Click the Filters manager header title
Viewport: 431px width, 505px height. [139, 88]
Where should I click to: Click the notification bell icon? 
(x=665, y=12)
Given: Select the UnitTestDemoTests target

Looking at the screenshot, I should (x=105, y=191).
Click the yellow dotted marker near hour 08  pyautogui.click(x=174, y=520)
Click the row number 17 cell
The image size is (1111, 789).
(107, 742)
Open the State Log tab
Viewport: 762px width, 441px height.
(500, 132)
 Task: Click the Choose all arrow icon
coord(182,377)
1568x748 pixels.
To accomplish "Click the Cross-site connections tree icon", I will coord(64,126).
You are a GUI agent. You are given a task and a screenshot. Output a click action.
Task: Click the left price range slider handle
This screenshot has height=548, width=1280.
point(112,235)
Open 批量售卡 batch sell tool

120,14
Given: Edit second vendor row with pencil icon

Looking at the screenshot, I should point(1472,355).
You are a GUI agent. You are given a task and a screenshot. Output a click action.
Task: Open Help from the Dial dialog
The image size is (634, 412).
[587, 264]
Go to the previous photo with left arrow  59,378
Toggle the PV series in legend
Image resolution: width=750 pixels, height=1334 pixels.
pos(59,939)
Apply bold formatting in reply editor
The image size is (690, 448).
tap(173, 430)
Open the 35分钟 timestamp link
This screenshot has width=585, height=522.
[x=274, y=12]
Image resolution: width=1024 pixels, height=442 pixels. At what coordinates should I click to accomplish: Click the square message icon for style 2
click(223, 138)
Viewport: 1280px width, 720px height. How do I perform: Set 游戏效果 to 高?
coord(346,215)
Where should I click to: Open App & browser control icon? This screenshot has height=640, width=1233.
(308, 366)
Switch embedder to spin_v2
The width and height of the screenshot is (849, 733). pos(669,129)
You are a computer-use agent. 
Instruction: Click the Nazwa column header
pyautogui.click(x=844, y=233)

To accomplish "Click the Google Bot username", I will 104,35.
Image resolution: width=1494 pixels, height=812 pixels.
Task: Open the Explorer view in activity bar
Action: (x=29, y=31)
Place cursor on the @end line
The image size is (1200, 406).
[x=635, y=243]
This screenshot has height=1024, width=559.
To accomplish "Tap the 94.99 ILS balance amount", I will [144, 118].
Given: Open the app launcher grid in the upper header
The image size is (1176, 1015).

Work to be completed: For the data shown above, give the number of lines where the word "left" appears, and nothing else.

Output: 2